---------- Text shown ----------

Daiyehan Nichols-Bardi

Personal information
- Nationality: Austrian
- Born: 13 March 2001 (age 25) Lagos, Nigeria
- Height: 182 cm (6 ft 0 in)
- Weight: 93 kg (205 lb)

Sport
- Country: Austria
- Sport: Bobsleigh
- Events: Two-man, Four-man

Medal record
Men's bobsleigh
Representing Austria
Junior European Championships
| Silver medal – second place | 2024 Innsbruck | Four-man |
Junior World Championships U23
| Silver medal – second place | 2022 Innsbruck | Four-man |
| Silver medal – second place | 2023 Winterberg | Four-man |
| Bronze medal – third place | 2022 Innsbruck | Two-man |

= Daiyehan Nichols-Bardi =

Austria bobsledder (born 2001)

Daiyehan Nichols-Bardi (born 13 March 2001) is a Nigerian-born Austrian bobsledder. He represented Austria at the 2026 Winter Olympics.

---------- Items ----------

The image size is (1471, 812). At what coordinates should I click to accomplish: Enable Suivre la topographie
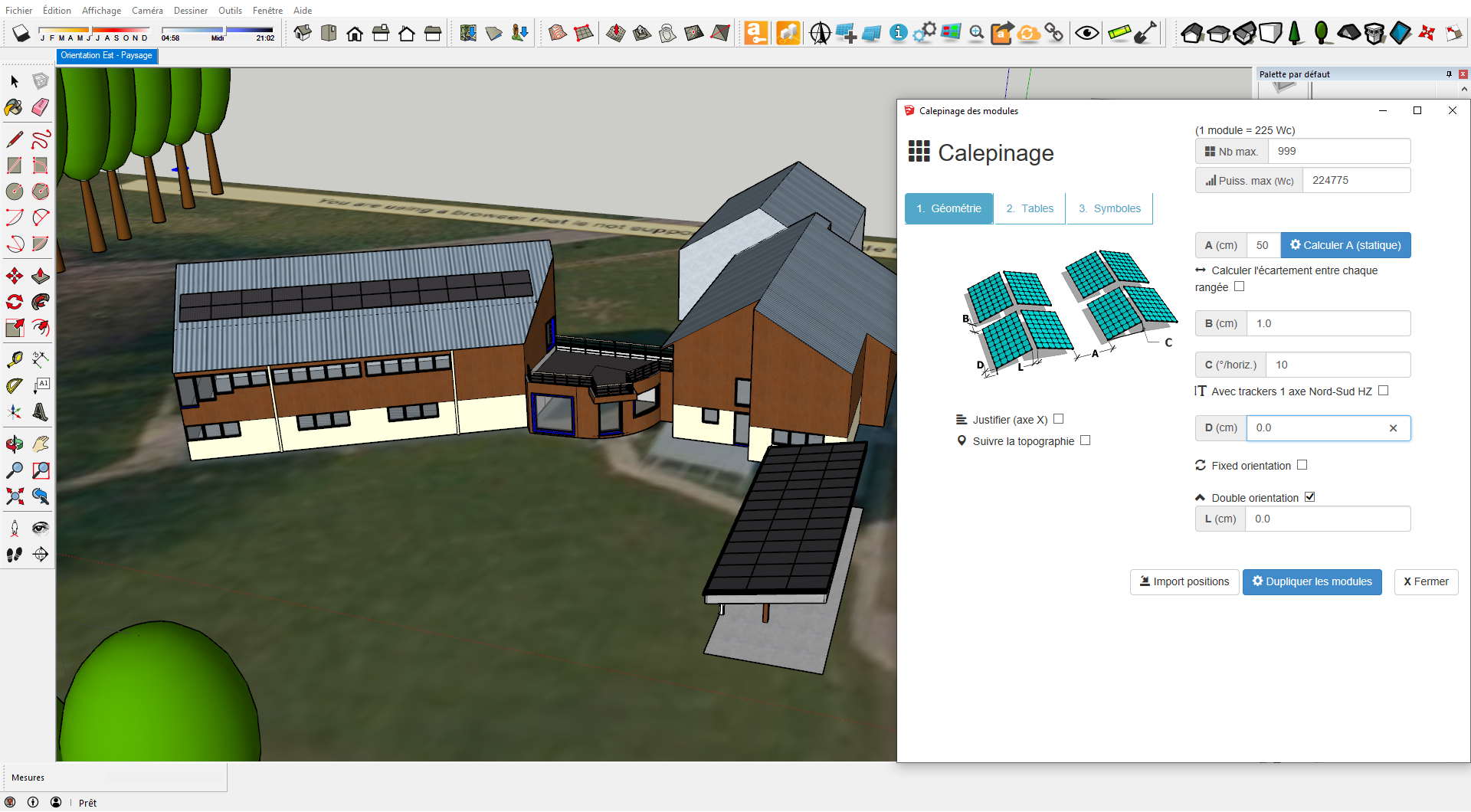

----------
---------- Items ----------

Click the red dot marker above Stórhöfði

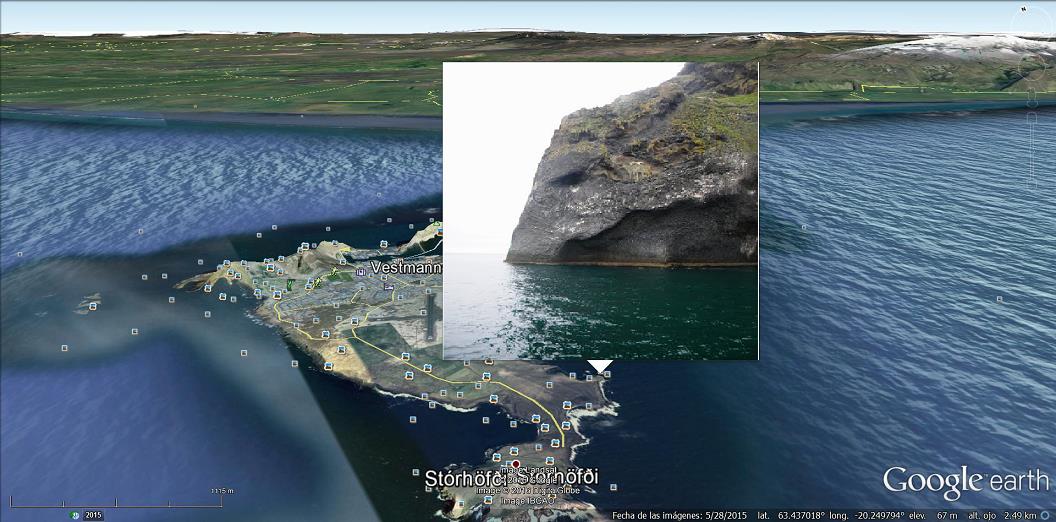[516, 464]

----------

● Tasks and exercises:
1. Answer these from the Nichols-Bardi profile:
(a) In what city and country was he born?
(b) What medal did he win at the 2024 Junior European Championships, and in which event?
(c) At which Olympic Games did he represent Austria?
2. Duplicate the Nichols-Bardi profile starting with "Austria bobsledder (born" and going on through "2026 Winter Olympics.".
3. Recast the paragraph of the Nichols-Bardi profile that opens "Daiyehan Nichols-Bardi (born 13 March 2001)" as a bulleted list, keeping its main facts.

● Solution list:
1.
(a) Lagos, Nigeria
(b) Silver, in the four-man event
(c) The 2026 Winter Olympics

2.
Austria bobsledder (born 2001)

Daiyehan Nichols-Bardi (born 13 March 2001) is a Nigerian-born Austrian bobsledder. He represented Austria at the 2026 Winter Olympics.

3.
- Born 13 March 2001
- Nigerian-born Austrian bobsledder
- Represented Austria at the 2026 Winter Olympics